El segundo, Jean-Baptiste Sastre, llega a Coleridge porque hace 10 años trabajó obras de Antonin Artaud, admirador del poeta inglés, no sólo por su afición al opio, sino porque a través de la escritura había descubierto el misterio de la vida.

Sastre hace llegar a nuestra época el arte inasible de la poesía, incomprensible a la razón pero reveladora a los sentidos. Como la música que no se entiende pero se escucha. Para ello se vale de la hasta hoy insuperable versión de Alfred Jarry. Conocido en México por su clásico Ubu Rey, a lo largo de toda su obra Jarry estuvo poseído por la magia de La balada del viejo marinero, de la cual hizo varias versiones, la primera en 1893.

Se tomó libertades extremas para traducir al francés el texto original: agregó palabras, alteró el sentido de algunos pasajes, cambió los octosílabos de Coleridge por versos quebrados de 14 pies, pero conservó la rima. El ritmo y las sonoridades que agregó construyeron una obra cerrada, gótica, fantástica y fiel al carácter alucinante y obsesivo del poema original. Podríamos decir que hace de la Balada lo que Pierre Menard hizo con Don Quijote, para citar a Borges: rescribirlo, pero perfeccionado, si tal cosa es posible.

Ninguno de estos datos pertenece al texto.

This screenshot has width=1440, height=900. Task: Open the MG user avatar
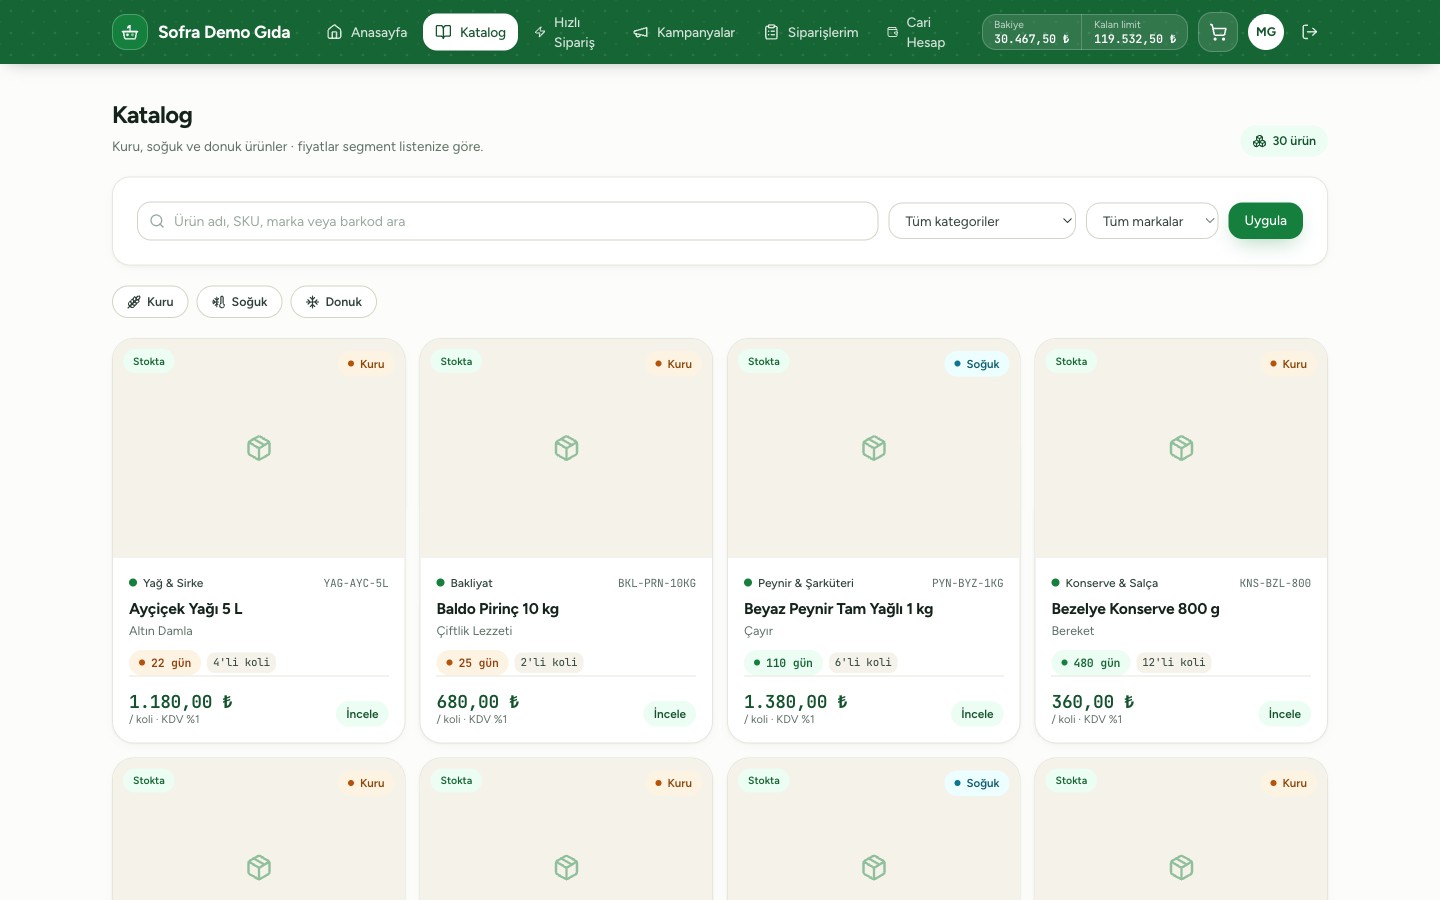point(1266,32)

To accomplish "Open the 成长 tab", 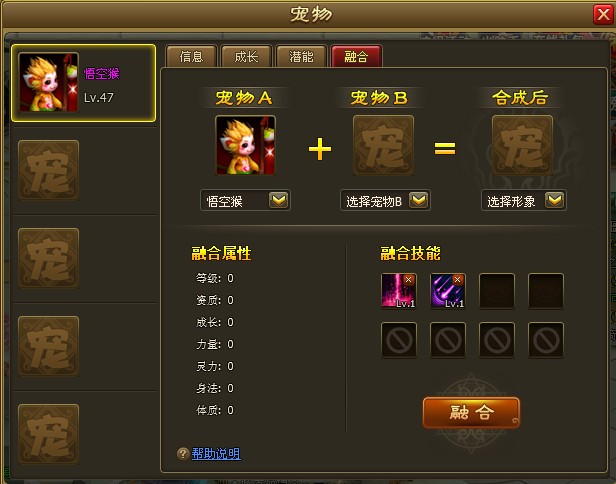I will [246, 57].
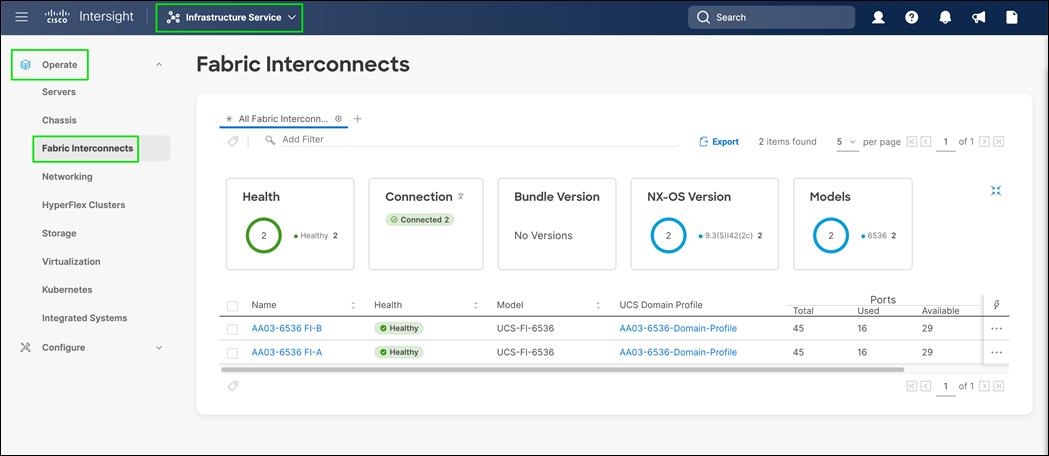Open the help question mark icon
The image size is (1049, 456).
point(911,17)
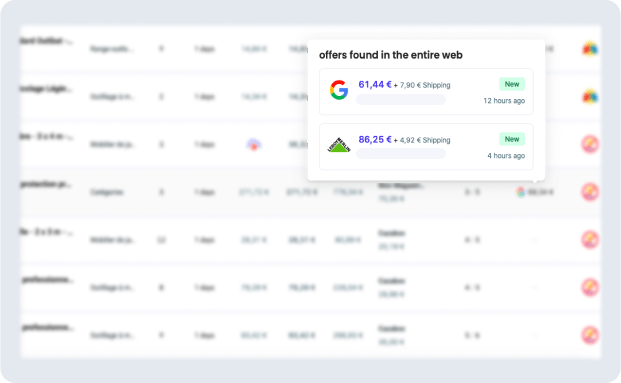Click the 'offers found in the entire web' heading

click(391, 55)
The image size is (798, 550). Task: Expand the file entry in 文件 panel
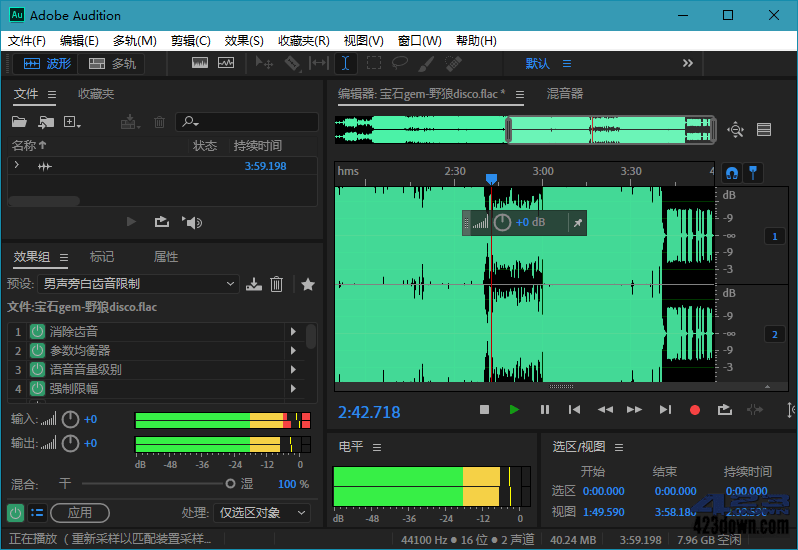16,165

La lectura del poema corre a cargo del actor Jean-Marie Patte. Mesurado, lleno de gracia y elegancia, domina a la perfección el arte de decir la poesía, sin dramatismos al estilo Berta Singerman, la declamadora argentina de quien Carlos Monsiváis hace la mejor reseña en Amor perdido.

La escenografía en el estudio del Teatro Nacional de Chaillot: una pared de ladrillo vacía y fría. El único ornamento, una silla donde el actor (vestido con sencillez extrema) se sienta unos segundos para dar la pausa entre las siete partes que componen el poema. Y su voz es lo único que quiebra el silencio en el estudio. Un homenaje a la poesía por el que el público paga igual que por una gran puesta en escena.